Go to the line that contains "Task: Collapse all items in the Outline view". Restate that line and each one after it exactly, through the end of the records, without pictures.
[[ Task material open ]]
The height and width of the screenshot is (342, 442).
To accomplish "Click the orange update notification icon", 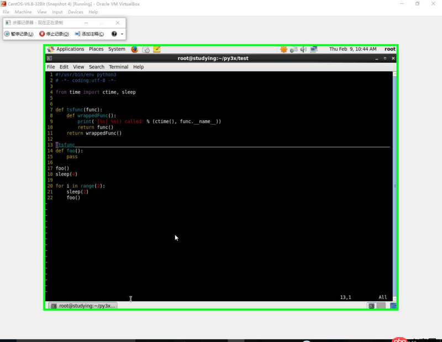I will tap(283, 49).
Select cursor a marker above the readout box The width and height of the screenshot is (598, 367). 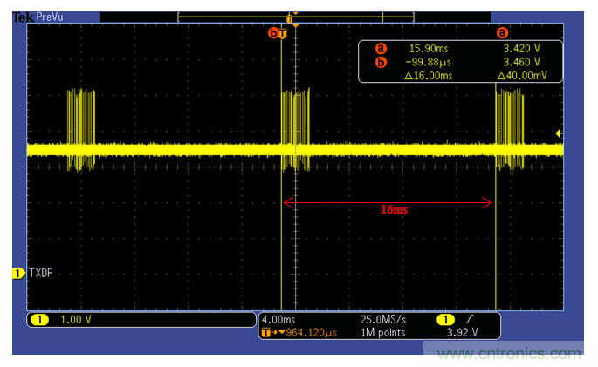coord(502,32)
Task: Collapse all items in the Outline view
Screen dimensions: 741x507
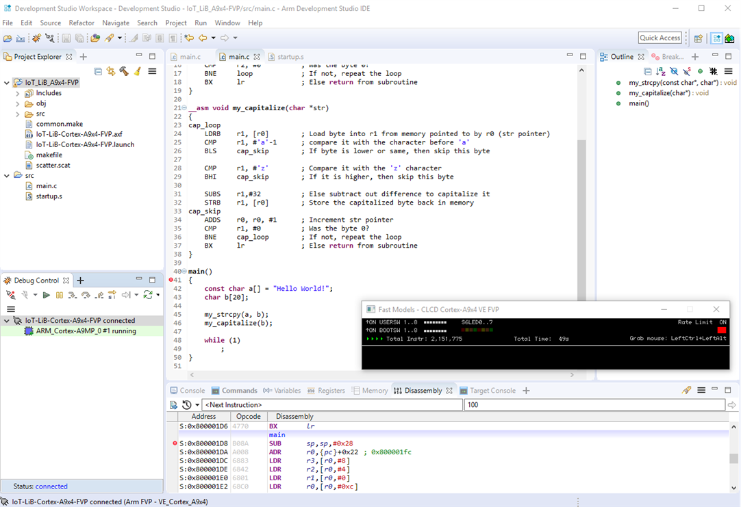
[[ Task material closed ]]
### [Task answer]
Task: Collapse all items in the Outline view
Screen dimensions: 741x507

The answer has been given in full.